[Source records]

= Beginning of Section =

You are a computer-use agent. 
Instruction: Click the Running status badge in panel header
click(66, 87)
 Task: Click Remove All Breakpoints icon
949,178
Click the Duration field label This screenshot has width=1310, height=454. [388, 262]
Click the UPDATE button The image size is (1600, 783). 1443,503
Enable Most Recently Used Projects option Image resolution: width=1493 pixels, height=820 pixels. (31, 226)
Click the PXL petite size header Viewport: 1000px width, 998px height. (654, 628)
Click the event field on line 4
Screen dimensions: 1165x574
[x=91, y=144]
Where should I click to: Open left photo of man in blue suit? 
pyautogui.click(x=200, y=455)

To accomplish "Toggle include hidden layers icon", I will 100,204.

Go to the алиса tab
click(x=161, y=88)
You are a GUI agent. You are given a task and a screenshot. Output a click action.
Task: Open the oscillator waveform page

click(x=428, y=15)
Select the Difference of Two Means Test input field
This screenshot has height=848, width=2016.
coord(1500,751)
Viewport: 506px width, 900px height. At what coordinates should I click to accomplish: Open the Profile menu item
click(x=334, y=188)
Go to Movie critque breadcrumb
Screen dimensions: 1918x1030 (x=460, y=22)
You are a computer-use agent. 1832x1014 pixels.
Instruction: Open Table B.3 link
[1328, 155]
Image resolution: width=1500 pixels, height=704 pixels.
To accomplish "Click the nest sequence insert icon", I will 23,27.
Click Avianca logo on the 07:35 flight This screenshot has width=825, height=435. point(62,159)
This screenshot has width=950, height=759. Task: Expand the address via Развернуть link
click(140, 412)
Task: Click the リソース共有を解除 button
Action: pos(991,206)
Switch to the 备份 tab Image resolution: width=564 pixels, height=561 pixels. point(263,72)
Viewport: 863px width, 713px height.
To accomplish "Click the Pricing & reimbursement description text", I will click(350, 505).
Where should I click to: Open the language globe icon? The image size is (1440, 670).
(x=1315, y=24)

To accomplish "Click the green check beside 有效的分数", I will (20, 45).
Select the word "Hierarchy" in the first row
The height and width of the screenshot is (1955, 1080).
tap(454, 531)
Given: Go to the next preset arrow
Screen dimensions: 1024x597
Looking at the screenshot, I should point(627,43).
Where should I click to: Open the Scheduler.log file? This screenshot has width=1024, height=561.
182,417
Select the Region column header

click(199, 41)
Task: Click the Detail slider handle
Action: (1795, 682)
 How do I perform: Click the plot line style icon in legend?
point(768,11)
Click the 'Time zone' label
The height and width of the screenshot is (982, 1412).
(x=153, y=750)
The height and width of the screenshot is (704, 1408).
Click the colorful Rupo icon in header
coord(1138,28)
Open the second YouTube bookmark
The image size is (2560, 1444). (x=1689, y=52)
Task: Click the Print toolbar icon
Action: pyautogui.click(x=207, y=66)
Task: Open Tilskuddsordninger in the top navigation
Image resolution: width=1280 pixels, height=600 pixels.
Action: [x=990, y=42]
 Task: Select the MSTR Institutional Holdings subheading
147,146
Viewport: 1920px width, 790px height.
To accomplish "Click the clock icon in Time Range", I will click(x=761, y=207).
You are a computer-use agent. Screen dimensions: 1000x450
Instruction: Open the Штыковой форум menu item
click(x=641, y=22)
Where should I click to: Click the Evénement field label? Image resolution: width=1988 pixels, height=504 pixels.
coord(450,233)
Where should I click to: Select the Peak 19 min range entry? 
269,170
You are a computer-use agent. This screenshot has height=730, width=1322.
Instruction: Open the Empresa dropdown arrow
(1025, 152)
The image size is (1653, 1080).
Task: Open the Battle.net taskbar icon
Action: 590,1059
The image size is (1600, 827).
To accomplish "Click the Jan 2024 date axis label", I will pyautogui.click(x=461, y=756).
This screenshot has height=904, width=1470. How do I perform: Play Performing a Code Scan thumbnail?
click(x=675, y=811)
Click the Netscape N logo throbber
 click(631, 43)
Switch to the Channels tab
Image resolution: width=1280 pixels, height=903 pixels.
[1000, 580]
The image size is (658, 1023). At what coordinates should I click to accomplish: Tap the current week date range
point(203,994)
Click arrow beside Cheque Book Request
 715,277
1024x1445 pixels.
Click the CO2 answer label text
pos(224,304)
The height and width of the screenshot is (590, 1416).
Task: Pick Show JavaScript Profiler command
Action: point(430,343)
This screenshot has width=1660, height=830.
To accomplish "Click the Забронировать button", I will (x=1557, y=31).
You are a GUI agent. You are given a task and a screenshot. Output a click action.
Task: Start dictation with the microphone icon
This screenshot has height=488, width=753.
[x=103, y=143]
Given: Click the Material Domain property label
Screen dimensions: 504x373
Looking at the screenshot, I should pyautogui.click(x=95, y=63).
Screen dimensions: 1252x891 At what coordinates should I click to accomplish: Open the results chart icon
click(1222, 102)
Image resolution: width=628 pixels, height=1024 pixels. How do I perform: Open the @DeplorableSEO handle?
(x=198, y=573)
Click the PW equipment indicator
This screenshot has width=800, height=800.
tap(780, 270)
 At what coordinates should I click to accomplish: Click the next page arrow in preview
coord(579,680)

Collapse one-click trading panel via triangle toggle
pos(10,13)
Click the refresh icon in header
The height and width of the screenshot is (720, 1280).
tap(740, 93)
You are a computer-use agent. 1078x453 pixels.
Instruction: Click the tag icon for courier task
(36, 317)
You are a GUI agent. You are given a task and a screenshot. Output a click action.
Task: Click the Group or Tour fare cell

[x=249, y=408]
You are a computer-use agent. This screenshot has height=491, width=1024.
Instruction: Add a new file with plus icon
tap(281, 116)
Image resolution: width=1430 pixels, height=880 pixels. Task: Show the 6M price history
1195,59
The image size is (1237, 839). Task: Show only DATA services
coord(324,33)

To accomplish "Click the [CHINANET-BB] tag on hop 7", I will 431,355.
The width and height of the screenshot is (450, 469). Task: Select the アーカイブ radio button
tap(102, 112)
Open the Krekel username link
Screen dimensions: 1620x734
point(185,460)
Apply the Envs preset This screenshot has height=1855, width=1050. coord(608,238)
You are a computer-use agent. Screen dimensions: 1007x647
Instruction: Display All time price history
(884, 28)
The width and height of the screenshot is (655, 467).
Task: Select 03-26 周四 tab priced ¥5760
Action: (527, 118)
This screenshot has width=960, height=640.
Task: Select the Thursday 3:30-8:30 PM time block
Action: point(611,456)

= End of Section =

YOUR ASSIGNMENT: From the data above, copy every line where "computer" appears.

EXERCISE SOLUTION:
You are a computer-use agent. 
You are a computer-use agent. 1832x1014 pixels.
You are a computer-use agent. Screen dimensions: 1000x450
You are a computer-use agent. This screenshot has height=730, width=1322.
You are a computer-use agent. 1078x453 pixels.
You are a computer-use agent. This screenshot has height=491, width=1024.
You are a computer-use agent. Screen dimensions: 1007x647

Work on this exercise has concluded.